Linei est une femme sérieuse, qui tranche avec le décor décontracté de son bar où on entend autant des chansons de Nirvana, de Bon Jovi que de Right Said Fred. La plus terre à terre des jeunes adultes chinois que nous avons rencontrés, elle est reconnaissante de la chance qu'elle a eue.

«Quand j'étais petite, ce n'était pas tout le monde qui avait un frigo, raconte-t-elle. Les épiceries n'existaient même pas. La première fois que j'ai mangé du pain, j'avais 10 ans. Quand j'étais à l'université, en 1996, il y avait quelques ordinateurs pour tous les étudiants. Aujourd'hui, j'en ai quatre.»

«Regardez mon père, poursuit-elle. Il a vécu la guerre avec le Japon et la famine. La vie a été tellement plus facile pour moi.»

Linei est patriotique et elle ne veut pas se faire donner de leçons anticommunistes par les étrangers. «En Chine, nous nous préoccupons moins de nous. On pense à la famille.»

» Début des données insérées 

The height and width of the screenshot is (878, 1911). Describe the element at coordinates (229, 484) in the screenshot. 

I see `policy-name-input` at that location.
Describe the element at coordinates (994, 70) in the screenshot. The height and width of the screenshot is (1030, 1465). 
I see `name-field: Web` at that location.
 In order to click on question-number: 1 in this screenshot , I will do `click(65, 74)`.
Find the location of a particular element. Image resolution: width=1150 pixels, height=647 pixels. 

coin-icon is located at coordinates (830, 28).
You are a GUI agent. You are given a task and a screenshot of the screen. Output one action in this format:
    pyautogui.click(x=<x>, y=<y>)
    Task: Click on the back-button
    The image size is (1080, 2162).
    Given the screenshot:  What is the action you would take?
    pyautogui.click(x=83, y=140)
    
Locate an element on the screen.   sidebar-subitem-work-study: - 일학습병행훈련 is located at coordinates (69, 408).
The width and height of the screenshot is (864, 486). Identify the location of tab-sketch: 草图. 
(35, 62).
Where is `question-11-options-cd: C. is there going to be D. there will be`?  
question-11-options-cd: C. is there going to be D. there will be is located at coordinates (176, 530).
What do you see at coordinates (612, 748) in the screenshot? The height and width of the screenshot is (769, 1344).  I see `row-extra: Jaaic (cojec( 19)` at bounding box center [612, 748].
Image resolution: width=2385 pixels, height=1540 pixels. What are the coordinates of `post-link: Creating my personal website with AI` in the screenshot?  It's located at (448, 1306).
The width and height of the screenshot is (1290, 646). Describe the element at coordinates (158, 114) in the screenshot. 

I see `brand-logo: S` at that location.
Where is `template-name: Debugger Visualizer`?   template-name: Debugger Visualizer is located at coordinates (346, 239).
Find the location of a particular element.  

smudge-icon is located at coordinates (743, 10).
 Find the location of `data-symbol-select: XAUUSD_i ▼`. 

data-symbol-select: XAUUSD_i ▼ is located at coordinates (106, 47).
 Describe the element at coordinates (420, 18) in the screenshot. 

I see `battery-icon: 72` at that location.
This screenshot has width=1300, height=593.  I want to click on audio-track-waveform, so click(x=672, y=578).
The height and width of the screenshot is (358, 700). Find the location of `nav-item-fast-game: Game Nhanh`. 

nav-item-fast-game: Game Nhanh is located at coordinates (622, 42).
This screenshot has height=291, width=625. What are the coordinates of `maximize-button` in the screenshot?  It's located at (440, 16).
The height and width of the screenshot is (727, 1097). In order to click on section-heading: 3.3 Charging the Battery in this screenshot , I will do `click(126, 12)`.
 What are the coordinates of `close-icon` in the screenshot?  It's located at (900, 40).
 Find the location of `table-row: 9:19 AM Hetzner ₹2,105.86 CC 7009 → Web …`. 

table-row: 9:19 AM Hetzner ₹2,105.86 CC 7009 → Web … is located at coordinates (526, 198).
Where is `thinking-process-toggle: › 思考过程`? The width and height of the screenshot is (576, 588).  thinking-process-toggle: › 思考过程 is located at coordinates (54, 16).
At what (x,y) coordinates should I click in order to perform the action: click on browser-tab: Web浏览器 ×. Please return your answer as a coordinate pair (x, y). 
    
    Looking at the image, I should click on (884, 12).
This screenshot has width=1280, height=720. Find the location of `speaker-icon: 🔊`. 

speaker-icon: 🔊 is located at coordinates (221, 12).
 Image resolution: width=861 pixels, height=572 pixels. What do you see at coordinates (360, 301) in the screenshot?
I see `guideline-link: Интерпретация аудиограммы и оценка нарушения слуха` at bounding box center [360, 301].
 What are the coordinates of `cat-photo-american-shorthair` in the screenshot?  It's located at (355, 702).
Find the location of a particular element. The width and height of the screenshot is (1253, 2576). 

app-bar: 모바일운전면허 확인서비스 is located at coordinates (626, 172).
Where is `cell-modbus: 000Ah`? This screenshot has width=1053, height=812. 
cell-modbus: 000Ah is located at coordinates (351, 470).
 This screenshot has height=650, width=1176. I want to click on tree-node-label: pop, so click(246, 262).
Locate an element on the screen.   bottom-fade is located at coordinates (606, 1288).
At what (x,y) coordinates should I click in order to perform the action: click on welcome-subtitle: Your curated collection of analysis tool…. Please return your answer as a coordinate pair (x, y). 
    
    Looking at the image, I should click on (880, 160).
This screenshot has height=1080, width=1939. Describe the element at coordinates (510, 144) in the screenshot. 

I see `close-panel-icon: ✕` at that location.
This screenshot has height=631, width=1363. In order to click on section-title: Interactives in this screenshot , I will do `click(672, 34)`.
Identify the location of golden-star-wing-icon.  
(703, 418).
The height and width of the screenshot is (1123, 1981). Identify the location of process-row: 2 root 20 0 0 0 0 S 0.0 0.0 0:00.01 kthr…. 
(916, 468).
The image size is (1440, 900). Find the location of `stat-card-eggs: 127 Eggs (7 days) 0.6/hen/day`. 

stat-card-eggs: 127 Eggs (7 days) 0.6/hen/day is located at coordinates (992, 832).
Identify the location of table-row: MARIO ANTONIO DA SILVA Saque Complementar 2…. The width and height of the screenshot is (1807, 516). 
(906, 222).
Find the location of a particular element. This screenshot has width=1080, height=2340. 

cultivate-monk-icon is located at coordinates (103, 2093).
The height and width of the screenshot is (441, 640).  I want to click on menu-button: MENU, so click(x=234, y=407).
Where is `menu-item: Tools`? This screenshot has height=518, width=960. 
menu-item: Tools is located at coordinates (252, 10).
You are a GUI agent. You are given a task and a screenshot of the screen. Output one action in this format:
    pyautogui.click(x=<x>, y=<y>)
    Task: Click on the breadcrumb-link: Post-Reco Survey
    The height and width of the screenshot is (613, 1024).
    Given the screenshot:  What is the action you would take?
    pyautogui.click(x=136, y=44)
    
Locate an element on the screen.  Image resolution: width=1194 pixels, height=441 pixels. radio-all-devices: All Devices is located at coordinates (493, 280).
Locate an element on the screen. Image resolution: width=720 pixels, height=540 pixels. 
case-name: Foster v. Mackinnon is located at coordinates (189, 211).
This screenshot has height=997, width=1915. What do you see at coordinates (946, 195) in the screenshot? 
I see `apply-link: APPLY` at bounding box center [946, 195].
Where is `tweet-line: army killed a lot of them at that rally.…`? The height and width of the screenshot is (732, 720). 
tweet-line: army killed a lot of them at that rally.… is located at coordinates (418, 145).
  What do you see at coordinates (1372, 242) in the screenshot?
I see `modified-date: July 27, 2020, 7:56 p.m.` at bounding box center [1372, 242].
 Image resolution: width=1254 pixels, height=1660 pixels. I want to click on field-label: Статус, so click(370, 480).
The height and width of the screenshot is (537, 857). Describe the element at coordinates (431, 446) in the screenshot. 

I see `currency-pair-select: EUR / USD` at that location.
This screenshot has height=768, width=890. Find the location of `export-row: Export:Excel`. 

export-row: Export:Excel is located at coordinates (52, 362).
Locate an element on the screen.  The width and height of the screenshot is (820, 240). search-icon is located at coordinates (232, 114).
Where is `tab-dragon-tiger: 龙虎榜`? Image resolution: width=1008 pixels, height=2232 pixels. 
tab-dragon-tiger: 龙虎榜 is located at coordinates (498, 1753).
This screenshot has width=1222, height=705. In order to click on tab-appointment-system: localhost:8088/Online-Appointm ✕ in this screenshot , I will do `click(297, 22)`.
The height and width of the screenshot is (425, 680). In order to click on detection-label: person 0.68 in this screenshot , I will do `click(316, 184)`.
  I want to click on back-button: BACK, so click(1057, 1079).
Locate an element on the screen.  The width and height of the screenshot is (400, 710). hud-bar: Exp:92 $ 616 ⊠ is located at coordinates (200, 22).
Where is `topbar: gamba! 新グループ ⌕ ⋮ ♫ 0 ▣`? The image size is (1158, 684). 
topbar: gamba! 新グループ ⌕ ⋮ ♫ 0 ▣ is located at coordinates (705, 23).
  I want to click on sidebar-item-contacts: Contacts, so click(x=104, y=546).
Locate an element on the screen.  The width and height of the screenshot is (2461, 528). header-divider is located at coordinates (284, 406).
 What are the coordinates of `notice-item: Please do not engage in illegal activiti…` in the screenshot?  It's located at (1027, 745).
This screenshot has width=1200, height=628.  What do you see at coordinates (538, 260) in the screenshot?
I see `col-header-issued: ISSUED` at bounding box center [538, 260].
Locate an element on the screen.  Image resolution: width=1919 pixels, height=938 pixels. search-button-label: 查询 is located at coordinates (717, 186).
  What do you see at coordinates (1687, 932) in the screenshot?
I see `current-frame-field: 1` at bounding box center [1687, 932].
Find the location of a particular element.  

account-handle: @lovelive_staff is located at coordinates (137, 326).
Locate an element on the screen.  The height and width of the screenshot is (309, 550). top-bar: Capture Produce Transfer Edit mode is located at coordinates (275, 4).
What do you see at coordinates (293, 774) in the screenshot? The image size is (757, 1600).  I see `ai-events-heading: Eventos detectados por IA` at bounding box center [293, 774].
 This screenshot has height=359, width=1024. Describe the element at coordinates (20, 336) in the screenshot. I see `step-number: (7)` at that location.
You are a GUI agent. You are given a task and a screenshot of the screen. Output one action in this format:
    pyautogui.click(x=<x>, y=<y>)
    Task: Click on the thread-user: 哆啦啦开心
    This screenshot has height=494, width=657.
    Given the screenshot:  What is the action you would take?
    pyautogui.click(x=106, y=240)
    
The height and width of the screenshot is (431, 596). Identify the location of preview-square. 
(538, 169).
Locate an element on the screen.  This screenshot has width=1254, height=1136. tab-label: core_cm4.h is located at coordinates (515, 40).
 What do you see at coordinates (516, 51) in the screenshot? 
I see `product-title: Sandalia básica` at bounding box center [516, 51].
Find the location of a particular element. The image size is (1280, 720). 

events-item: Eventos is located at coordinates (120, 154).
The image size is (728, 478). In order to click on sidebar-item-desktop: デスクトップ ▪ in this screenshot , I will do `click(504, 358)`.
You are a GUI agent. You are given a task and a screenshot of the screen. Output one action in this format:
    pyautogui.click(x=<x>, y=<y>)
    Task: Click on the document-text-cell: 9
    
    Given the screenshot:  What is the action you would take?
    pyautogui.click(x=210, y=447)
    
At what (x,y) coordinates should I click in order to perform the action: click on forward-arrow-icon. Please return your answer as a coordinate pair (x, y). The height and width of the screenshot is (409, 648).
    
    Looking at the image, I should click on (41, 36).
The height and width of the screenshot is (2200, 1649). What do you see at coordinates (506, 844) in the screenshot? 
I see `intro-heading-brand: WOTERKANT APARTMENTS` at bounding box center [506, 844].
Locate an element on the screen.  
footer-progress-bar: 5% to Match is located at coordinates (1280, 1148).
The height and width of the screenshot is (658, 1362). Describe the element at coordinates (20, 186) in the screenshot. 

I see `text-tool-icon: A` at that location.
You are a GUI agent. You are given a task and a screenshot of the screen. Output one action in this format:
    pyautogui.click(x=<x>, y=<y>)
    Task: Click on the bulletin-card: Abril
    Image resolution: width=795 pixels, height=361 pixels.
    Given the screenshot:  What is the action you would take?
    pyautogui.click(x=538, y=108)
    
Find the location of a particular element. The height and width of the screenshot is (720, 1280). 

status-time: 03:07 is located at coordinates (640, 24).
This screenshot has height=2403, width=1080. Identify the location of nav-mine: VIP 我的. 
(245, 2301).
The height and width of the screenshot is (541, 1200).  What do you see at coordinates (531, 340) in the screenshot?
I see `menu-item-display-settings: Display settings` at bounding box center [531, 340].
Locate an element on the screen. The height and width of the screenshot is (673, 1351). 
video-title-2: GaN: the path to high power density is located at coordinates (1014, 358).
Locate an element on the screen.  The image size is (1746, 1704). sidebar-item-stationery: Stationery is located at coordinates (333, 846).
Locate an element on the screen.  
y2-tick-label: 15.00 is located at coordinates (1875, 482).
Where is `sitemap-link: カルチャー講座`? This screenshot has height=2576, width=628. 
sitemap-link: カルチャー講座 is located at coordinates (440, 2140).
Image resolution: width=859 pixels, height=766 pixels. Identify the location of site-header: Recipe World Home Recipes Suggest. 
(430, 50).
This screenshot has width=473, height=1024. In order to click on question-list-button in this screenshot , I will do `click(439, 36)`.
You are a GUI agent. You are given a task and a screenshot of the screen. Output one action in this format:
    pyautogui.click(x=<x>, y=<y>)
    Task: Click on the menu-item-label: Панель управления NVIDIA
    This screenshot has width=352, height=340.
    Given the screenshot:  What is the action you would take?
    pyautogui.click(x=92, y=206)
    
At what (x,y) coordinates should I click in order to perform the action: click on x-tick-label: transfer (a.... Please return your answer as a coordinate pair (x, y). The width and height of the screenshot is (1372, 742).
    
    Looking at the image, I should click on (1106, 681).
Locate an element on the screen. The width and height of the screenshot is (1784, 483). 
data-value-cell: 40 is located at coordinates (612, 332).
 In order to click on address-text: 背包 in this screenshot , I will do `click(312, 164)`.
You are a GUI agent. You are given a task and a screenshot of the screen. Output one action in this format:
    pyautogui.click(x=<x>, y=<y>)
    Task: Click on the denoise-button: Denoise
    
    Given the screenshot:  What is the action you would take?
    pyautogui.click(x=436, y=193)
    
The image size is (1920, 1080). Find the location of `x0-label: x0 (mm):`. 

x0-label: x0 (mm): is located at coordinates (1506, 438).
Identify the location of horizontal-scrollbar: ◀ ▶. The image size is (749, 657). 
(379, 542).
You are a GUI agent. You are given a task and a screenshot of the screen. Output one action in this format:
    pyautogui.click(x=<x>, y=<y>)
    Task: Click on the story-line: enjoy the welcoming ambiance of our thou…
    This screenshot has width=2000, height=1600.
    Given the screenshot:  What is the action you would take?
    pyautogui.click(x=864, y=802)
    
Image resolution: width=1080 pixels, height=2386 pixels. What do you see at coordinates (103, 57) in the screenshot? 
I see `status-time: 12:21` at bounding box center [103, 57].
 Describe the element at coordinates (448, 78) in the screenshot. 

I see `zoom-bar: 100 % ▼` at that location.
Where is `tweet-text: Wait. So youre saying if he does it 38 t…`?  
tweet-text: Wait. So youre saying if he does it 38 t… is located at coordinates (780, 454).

Consommation et traditions

Selon la femme de 31 ans, les Chinois savent se contenter de ce qu'ils ont et ils sauront résister au bonheur - et au désenchantement - de la consommation. Face aux «idées qui viennent de l'Occident», «nous utilisons nos traditions pour décider si c'est bon ou non», dit-elle.

Linei a voyagé à Hong-Kong et en Australie. Mais peu de jeunes Chinois ont eu la chance de visiter d'autres pays que le leur.

Si les Jeux olympiques de Pékin ont montré au monde ce qu'est devenue la Chine, l'Exposition universelle qui s'ouvrira à Shanghai en mai permettra aux Chinois de découvrir le monde.

Zera, qui travaille dans une galerie d'art à Shanghai, veut être bénévole à l'Expo 2010. «Je veux rencontrer des gens d'autres pays et d'autres cultures.»

Jusqu'en janvier dernier, c'était à Shanghai - et non à Dubaï - que se trouvait le plus haut gratte-ciel au monde. Nous avons été fascinée de voir de vieux Chinois se faire photographier devant la baie vitrée. L'image rappelait tous les changements de société qu'ils ont vécus: ils sont nés dans une Chine grise, torturée et pauvre, et ils mourront dans une Chine moderne, bouillante et riche.

Quoique la Chine change si vite qu'il est difficile de prévoir où elle sera dans cinq ou dix ans. «Quand je reviens à New York, tout est à peu près pareil. Ici, tout est à bâtir, dit Charles Saliba. Un an en Chine, c'est comme dix ans ailleurs.»